Yttria (Y 2 O 3 ) and zirconia (ZrO 2 ) stabilized by 8 and 20 wt.%Y 2 O 3 thermal barrier coatings (TBCs) subjected to calcium-magnesium-alumino-silicate (CMAS) have been investigated. Free-standing Y 2 O 3 , 8 and 20 wt.%YSZ coatings covered with synthetic CMAS slurry were heated at 1300 °C in air for 24 h in order to assess the effect of Y 2 O 3 on the corrosion resistance of the coatings subjected to CMAS. The microstructures and phase compositions of the coatings were characterized by SEM, EDS, XRD, RS, and TEM. TBCs with higher Y 2 O 3 content exhibited better CMAS corrosion resistance.

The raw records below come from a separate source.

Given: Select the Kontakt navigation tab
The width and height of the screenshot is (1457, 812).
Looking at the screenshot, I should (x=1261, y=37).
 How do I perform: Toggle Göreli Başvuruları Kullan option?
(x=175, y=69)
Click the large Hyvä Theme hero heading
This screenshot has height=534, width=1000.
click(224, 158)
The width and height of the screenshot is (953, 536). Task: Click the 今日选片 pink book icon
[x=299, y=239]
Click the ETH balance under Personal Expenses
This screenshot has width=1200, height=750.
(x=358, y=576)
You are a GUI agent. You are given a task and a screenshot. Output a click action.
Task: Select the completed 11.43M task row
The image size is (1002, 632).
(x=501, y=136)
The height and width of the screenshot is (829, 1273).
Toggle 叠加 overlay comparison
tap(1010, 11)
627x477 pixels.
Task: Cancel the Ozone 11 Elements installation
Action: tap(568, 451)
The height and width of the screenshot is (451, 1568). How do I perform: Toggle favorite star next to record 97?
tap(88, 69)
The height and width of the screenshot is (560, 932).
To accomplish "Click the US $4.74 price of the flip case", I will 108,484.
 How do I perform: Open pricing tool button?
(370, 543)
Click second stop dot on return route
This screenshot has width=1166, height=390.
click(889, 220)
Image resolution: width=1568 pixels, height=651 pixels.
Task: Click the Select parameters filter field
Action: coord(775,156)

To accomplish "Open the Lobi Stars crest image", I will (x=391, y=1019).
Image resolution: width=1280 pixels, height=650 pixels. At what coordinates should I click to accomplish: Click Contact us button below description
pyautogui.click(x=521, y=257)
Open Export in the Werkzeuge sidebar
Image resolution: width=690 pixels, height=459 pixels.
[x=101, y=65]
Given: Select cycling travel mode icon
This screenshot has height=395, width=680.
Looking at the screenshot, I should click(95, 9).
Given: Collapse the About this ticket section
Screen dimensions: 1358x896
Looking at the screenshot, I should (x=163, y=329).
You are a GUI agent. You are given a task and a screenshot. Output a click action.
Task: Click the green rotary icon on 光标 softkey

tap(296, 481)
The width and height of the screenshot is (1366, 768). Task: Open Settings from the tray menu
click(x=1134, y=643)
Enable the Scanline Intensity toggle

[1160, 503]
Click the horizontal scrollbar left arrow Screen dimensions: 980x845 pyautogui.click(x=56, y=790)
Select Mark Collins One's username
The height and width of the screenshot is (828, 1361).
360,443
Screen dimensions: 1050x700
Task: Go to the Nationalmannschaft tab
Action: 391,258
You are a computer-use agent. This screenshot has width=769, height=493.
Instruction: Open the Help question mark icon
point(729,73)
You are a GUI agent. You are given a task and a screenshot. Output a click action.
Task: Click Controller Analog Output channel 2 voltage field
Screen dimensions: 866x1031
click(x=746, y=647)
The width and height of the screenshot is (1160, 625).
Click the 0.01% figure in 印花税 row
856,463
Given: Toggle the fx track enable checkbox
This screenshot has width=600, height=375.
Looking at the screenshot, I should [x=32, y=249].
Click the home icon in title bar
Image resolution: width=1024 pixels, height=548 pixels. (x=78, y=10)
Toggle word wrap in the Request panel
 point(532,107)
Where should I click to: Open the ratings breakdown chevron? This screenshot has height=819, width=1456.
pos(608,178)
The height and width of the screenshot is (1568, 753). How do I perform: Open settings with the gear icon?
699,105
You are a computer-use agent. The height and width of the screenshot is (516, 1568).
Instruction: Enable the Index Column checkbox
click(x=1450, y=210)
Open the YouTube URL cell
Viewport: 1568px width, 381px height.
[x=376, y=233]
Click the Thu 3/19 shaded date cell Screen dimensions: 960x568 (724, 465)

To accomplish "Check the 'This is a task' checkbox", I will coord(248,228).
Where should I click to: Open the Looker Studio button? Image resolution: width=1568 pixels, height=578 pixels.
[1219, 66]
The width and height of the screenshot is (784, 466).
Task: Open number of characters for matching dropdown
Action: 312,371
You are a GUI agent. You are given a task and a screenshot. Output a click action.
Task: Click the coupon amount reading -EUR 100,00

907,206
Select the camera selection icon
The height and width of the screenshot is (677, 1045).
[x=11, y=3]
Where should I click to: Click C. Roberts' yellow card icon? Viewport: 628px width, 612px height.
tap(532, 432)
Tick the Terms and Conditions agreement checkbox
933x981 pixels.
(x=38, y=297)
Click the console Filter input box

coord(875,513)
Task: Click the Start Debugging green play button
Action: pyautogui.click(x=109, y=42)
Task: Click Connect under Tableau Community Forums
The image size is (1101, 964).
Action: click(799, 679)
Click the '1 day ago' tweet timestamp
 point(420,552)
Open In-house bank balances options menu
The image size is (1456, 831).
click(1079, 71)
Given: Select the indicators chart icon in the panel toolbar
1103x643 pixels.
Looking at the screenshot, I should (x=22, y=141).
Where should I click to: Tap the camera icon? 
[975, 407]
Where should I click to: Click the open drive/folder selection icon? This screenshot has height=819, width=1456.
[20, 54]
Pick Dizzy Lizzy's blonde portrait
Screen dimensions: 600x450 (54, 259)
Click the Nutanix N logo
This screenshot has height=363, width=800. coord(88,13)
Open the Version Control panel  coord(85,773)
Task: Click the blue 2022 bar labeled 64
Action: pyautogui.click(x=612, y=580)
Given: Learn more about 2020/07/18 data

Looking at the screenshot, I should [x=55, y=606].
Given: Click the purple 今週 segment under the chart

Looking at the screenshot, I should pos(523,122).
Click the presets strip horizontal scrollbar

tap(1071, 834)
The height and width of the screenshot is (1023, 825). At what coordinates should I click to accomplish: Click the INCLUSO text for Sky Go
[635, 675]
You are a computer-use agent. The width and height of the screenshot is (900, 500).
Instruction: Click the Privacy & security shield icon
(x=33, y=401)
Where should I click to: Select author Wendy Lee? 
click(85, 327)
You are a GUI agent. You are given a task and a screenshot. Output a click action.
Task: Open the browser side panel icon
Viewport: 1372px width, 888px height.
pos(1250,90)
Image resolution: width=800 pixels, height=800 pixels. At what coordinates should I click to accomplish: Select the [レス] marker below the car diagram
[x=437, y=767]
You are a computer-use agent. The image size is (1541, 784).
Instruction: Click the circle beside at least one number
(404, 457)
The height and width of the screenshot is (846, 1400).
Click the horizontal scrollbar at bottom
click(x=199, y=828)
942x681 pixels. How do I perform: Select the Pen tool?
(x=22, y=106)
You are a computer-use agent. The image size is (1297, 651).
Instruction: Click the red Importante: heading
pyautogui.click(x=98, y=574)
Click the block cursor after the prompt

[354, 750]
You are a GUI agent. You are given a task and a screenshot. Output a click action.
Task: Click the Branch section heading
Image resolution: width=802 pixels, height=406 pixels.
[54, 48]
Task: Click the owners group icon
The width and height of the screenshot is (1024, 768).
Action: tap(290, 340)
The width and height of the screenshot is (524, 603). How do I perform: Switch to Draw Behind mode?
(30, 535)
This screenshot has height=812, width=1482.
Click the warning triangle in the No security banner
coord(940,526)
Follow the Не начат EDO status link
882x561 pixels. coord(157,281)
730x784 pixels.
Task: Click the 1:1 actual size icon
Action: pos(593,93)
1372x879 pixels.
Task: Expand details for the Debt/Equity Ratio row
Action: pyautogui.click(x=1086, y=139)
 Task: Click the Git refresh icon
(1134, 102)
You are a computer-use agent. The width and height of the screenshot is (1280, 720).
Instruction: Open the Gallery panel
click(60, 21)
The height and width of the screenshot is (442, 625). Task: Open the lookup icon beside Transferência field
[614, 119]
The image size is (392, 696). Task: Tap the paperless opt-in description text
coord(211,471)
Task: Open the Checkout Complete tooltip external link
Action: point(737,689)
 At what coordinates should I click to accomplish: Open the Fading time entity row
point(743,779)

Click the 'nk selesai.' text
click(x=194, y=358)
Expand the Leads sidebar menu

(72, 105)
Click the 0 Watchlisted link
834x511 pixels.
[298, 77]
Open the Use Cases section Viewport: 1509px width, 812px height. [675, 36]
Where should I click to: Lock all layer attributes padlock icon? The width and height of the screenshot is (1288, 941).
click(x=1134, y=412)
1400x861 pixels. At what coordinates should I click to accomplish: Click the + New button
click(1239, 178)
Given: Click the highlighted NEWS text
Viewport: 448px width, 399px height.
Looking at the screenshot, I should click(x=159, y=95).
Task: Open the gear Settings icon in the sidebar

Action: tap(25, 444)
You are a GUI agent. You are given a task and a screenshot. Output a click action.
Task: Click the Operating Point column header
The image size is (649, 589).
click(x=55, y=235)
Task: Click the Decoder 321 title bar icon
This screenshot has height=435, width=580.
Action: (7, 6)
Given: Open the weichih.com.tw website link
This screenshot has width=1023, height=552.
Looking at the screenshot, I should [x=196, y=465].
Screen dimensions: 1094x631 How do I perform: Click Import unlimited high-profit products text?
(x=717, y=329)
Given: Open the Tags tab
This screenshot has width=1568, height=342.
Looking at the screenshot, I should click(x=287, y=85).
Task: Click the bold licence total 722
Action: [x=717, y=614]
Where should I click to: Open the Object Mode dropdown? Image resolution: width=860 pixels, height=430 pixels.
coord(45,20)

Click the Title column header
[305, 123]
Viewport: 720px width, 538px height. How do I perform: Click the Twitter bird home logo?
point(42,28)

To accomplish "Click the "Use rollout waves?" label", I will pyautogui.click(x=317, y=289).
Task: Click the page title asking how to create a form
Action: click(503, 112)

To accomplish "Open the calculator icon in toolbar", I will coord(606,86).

Phase transformation of ZrO 2 from tetragonal (t) to monoclinic (m) occurred during the interaction of 8YSZ TBCs and CMAS, due to the depletion of Y 2 O 3 in the coating. Some amounts of original c -ZrO 2 still survived in 20YSZ TBCs along with a small amount of m -ZrO 2 that appeared after reaction with CMAS. Furthermore, Y 2 O 3 coating was found to be particularly highly effective in resisting the penetration of molten CMAS glass at high temperature (1300 °C). This may be ascribed to the formation of sealing layers composed of Y-apatite phase [based on Ca 4 Y 6 (SiO 4 ) 6 O and Y 4.67 (SiO 4 ) 3 O] by the high-temperature chemical interactions of Y 2 O 3 coating and CMAS glass.